*** Begin section ***

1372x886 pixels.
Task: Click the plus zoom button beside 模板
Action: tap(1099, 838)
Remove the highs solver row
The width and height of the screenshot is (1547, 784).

*** End section ***
*** Begin section ***

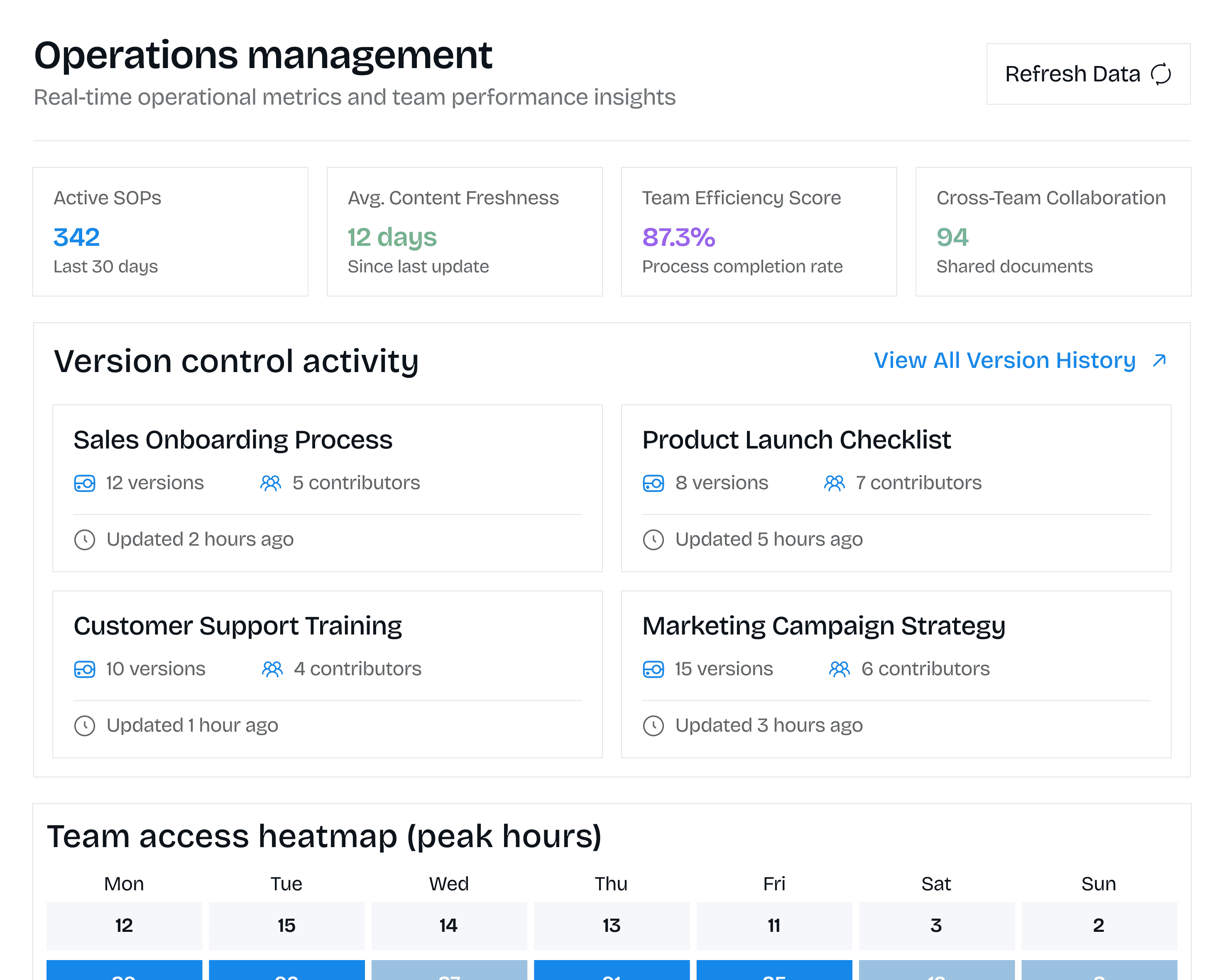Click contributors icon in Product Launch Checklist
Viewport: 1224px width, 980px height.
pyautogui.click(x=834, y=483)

*** End section ***
*** Begin section ***

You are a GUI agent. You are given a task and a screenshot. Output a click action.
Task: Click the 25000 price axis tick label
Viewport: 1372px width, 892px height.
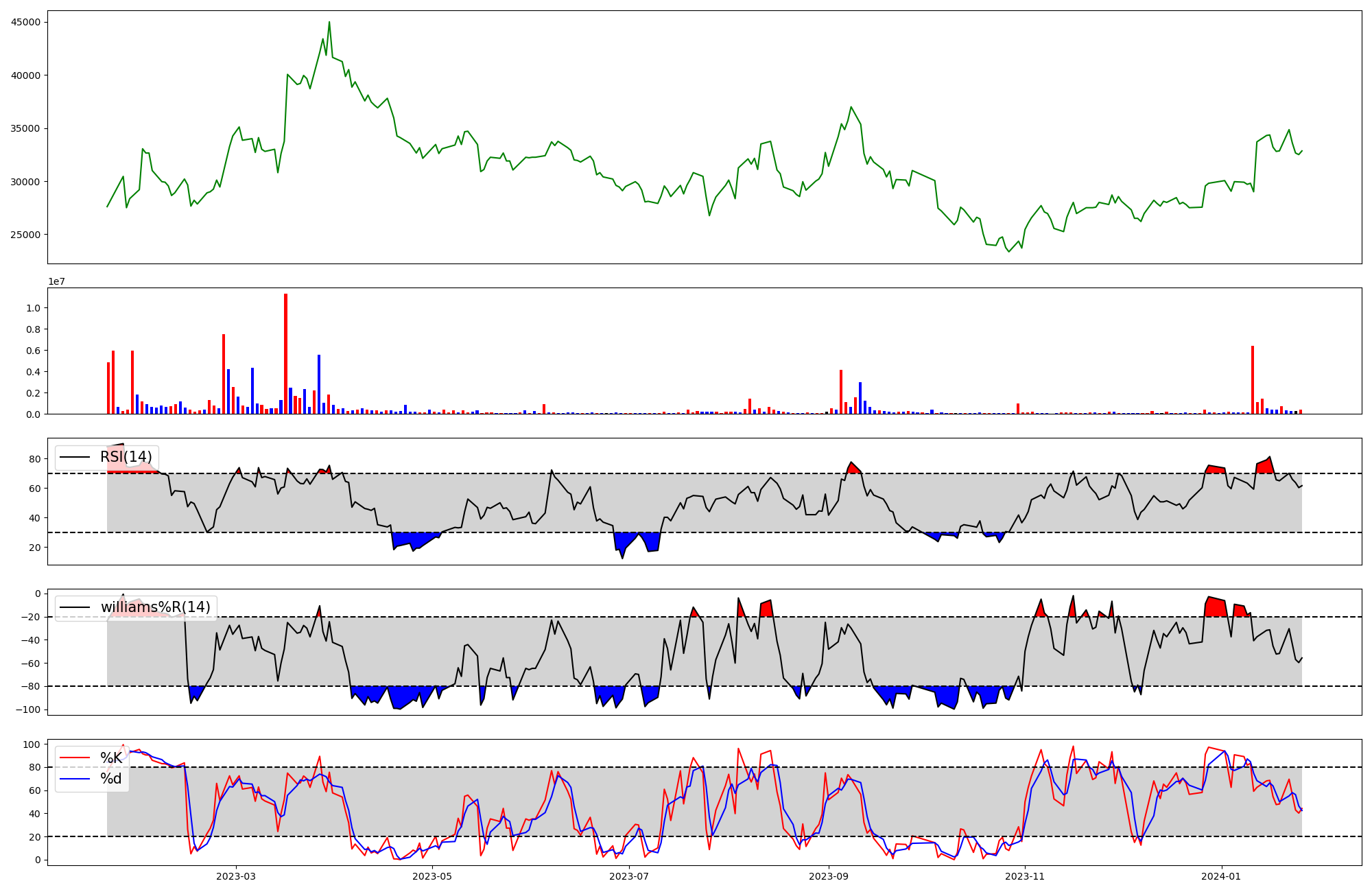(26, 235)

*** End section ***

_TASK BRIEF_
Every line from the line containing "Remove the highs solver row" through the line containing "The width and" in the records above must be retyped exactly. Leave out the rest.

_WORKED SOLUTION_
Remove the highs solver row
The width and height of the screenshot is (1547, 784).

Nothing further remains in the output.